Support sought for water quality monitoring system
CALIFORNIA – An organization is trying to build support for a real-time, automated system to monitor water quality in the Monongahela, Allegheny and Ohio rivers to ensure safe drinking water and reduce municipalities’ treatment costs. The Pittsburgh-based River Alert and Information Network held a meeting Friday at California University of Pennsylvania to promote its plan to set up the high-tech monitors at 33 public water utilities on the three rivers.
RAIN Chairman Mark Stoner said the system, which also would include a communications system to notify all the water utilities when pollution is detected in the rivers, would cost about $1.5 million and about $125,000 a year to operate.
Each system would cost about $40,000, and the information the systems gather could be accessed online.
The Riverside Center for Innovation, which is RAIN’s nonprofit administrative arm, is applying for federal, state and foundation grants to pay for the project, he said.

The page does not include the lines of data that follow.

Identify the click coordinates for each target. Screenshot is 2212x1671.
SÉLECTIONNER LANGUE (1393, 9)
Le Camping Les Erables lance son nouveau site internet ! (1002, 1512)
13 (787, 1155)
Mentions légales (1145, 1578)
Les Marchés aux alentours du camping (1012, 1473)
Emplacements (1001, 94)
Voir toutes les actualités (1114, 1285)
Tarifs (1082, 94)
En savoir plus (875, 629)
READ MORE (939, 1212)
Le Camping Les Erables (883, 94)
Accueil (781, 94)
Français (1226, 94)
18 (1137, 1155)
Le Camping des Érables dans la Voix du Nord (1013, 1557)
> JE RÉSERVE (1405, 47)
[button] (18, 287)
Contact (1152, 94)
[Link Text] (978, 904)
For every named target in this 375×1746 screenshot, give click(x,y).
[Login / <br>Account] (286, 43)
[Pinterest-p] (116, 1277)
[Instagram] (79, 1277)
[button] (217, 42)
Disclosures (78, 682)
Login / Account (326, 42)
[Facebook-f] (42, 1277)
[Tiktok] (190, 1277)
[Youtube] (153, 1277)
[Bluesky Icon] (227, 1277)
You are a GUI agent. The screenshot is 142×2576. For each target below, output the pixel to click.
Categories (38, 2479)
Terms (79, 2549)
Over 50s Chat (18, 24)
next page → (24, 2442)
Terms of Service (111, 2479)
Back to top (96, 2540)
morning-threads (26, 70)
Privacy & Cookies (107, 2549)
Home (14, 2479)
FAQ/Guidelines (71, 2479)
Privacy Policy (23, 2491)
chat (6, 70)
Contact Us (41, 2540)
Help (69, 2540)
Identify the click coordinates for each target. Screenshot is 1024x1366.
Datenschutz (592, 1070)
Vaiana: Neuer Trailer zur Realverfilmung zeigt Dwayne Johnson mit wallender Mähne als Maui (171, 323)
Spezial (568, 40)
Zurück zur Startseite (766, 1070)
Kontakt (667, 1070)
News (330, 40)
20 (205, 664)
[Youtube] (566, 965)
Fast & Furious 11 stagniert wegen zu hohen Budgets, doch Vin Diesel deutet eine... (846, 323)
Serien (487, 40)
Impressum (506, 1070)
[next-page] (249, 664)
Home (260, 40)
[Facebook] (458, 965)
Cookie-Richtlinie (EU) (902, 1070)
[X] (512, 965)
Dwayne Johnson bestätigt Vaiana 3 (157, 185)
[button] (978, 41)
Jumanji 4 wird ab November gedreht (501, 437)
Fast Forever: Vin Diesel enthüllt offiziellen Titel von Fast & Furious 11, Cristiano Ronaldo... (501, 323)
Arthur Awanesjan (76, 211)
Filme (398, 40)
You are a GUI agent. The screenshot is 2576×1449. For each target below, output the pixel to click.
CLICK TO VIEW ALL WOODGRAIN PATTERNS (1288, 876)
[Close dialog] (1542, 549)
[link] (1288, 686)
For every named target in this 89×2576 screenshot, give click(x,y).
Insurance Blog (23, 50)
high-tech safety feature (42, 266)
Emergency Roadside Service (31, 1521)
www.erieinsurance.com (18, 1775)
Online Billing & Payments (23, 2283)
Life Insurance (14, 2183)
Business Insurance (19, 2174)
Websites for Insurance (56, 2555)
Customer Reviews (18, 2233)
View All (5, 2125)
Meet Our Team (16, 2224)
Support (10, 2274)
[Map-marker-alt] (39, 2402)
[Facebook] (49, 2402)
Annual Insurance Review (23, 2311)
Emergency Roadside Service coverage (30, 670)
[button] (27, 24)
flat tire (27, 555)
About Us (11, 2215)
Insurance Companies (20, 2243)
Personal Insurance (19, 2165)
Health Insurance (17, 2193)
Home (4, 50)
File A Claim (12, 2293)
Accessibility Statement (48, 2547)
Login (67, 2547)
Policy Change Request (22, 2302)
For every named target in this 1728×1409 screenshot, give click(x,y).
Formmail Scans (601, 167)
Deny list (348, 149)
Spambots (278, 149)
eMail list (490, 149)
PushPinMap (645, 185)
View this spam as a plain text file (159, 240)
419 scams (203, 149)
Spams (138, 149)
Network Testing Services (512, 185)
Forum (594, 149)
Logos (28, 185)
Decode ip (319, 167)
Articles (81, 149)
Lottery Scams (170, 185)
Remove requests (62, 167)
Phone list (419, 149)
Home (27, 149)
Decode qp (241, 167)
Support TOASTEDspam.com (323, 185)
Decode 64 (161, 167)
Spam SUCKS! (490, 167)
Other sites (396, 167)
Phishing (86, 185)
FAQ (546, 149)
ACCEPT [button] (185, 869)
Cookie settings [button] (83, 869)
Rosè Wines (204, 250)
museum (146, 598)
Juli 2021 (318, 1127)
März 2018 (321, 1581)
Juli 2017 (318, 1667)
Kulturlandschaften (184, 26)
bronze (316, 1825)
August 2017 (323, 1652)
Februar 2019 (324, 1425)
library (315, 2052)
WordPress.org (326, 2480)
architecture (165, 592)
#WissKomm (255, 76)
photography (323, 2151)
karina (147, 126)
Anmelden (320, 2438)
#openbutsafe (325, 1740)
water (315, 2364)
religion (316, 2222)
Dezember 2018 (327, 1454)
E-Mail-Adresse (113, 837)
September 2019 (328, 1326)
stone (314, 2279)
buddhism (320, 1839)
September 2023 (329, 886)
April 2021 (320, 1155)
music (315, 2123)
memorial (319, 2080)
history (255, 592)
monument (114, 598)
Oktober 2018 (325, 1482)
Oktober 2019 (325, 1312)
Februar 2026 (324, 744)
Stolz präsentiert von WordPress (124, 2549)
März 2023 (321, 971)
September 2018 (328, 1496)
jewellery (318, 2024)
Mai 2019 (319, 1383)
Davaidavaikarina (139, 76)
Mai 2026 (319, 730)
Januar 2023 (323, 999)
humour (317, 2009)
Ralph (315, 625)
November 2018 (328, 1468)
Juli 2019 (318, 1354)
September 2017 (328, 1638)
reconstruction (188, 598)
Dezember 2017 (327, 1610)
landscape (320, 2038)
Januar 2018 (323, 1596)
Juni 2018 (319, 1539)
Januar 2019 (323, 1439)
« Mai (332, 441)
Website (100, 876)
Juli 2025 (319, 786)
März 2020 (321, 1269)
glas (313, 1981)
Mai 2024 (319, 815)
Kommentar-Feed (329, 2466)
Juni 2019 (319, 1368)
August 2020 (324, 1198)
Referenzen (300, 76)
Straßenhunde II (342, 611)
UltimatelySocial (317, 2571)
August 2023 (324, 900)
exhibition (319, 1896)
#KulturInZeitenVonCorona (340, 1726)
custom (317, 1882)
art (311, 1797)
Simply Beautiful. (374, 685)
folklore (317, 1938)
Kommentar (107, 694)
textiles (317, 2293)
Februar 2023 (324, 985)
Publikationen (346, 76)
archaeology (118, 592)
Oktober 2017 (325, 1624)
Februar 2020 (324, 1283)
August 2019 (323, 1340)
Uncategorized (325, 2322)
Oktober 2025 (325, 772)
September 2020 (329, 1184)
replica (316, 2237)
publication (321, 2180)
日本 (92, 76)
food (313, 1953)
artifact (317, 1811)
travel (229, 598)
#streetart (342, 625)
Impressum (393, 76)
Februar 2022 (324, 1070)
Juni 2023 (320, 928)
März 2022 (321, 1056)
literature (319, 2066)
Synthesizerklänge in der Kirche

Seven years ago, the organization used grant money to install equipment to monitor water quality at 11 of the 33 public water intakes, but that equipment is now “falling apart,” Stoner said.
Cal U, which is an advisory and non-voting board member of RAIN, would assist in the project by conducting research on water quality, he said.
“Our students want this real-world experience,” said Cal U earth science professor Tom Mueller.
He cited recent incidents, such as train derailments that spilled oil, diesel fuel and hydrogen fluoride into the Allegheny River, and the 1988 Ashland Oil tank collapse near Clairton that allowed 4 million gallons of oil to flow into the Monongahela River and then the Ohio River as examples of threats to drinking water.
Mueller said acid mine drainage, algae blooms, industrial waste, wastewater discharges and combined sewer overflows are current threats to the public water supply.
“Our rivers are under threat,” Mueller said.
He said an advanced warning of pollution would help municipalities reduce their water treatment costs.
The system would require a minimal amount of hands-on operation, which is necessary because more than 70 percent of the water utilities on the Monongahela and Allegheny rivers provide water to 12,000 or fewer customers and have very few employees, Mueller said.
RAIN officials said the system is able to automatically call 800 emergency contact phone numbers per minute after a monitor detects pollution.
Greg Leathers of the Greene County emergency management department said a similar system is already in place to deal the floods.
He said emergency management agencies in Greene, Fayette and Washington counties contact each other and municipalities when flooding becomes a threat.
“It-s all computer-generated. Press one button and its done,” Leathers said.
Bob Winters of the U.S. Department of Homeland Security said the department is developing a program to provide $4 million in grants to deal with hazardous materials in waterways.
He said 25 percent local matches would be required.